Quis notar isto e daqui se deve concluir que, por mais que quem quer que seja aplique seu engenho, é muito difícil saber se os ditos tratados pertencem ao II ou ao III Livro.

SINOPSE

Examina o Autor no Capítulo I, além do qual outro não há, se é lícito procurar saber em que tempo se realizarão as coisas profetizadas e assentar qualquer coisa sobre tais questões, e nega-o com razões persuasivas: I) Porque Cristo, Senhor nosso, diz: «Não vos pertence conhecer o tempo nem o momento que o Pai estabeleceu em seu poder» texto que ilustra com a autoridade dos Santos Padres. 2) Porque, se a cronologia dos tempos pretéritos é tão incerta entre os Autores, que dificilmente um concorda com o outro, pois que da criação do Mundo à Incarnação do Verbo afirmam uns terem decorrido cinco mil anos, outros seis, outros sete mil, muito mais incerta é a cronologia do tempo futuro. 3, Porque, se os Autores discordam acerca do tempo do Dilúvio, do fim das Monarquias c da duração do Templo, que acordo se pode esperar na determinação do tempo futuro? 4) Porque se na História Sagrada os meses e os anos são referidos pelas suas próprias designações, não sucede assim nas profecias, nas quais apenas encontramos figuras e enigmas, como se lê no Génesis, em que sete bois gordos e sete espigas cheias, depois de sete bois magros e sete espigas secas, significam sete anos de fertilidade e sete anos de esterilidade. E quem, na verdade, se Deus o não houvesse revelado, teria entendido que os sete bois e as sete espigas queriam dizer anos? Portanto, só muito tènuemente das profecias se pode precisar o tempo futuro. 5) Porque nada mais óbvio na Sagrada Escritura do que o tempo representado por horas, dias, semanas, anos e séculos, e com tudo isto nada mais obscuro, pois frequentemente a hora não significa hora, nem o dia dia. nem os anos anos, como o Autor o mostra com textos dela extraídos. Portanto, é grande temeridade procurar nos textos Sagrados e precisar mais ou menos quando será consumado na terra, com a máxima perfeição, o Reino de Cristo, Senhor nosso.

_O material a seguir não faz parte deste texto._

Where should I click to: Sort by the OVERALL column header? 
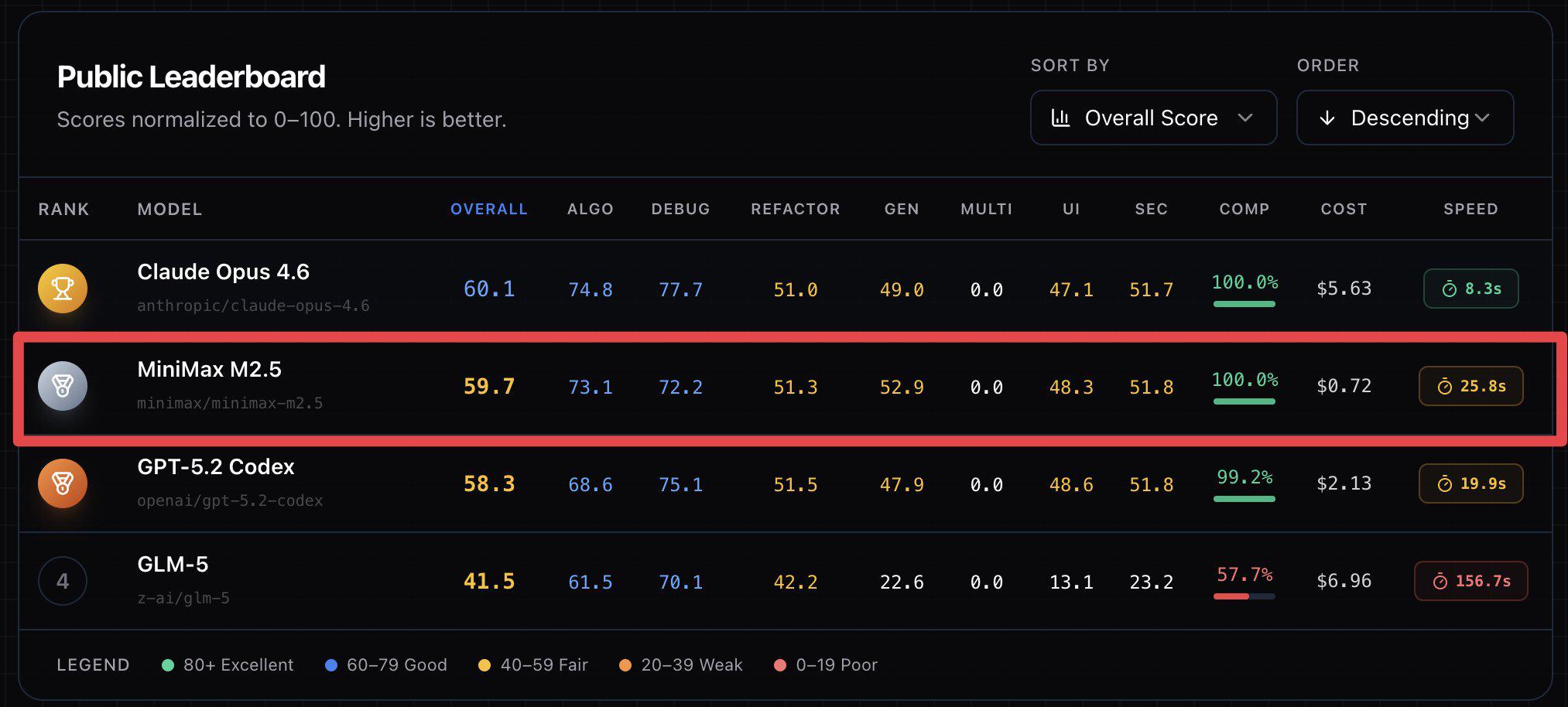(488, 209)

Para o Autor poder tudo isto resolver sem qualquer dúvida, expõe pouco a pouco o seu pensamento, dizendo I) Que, quando Deus faz qualquer revelação e revela ao mesmo tempo quando ela se há-de cumprir, então com certeza pode ser prognosticado tanto o acontecimento futuro como o tempo em que se realizará, como se deixa ver na própria ressurreição de Cristo, Senhor nosso, revelada como devendo dar-se ao terceiro dia. 2) Que, se Deus alguma coisa revela e simultaneamente o tempo, não por dias e anos, mas por circunstancias e sinais, então sobre sinais e circunstâncias se pode prognosticar o tempo futuro da coisa revelada, como acontece no advento do Messias, que só devia surgir depois que o ceptro da Judeia houvesse sido transferido a outra nação, ou seja a Herodes, que não era hebreu. 3) Que, se Deus revela alguma coisa futura em tempo não determinado, é louvável investigar em que tempo ela se realizará. Prova-o com o louvor que S. Pedro dá aos Profetas: «que fizeram profecias sobre a graça em vós, perscrutando em que tempo e qual tempo ela se manifestaria», (I, IO-II); de maneira que, assim como entre os homens é digno de louvor resolver os seus enigmas, assim também o é, tratando-se dos enigmas de Deus: 4) Que também é louvável investigação o tempo do acontecimento futuro" mesmo quando Deus declara que se não pode saber; na verdade, postoque isso determinadamente se não pode saber, quanto ao dia e ano, pode contudo moralmente prognosticar-se, com maior ou menor aproximação. Aduz geralmente o Autor o dito de Cristo, Senhor nosso: «Quanto ao dia e à hora ninguém os sabe, nem os Anjos do Céu.»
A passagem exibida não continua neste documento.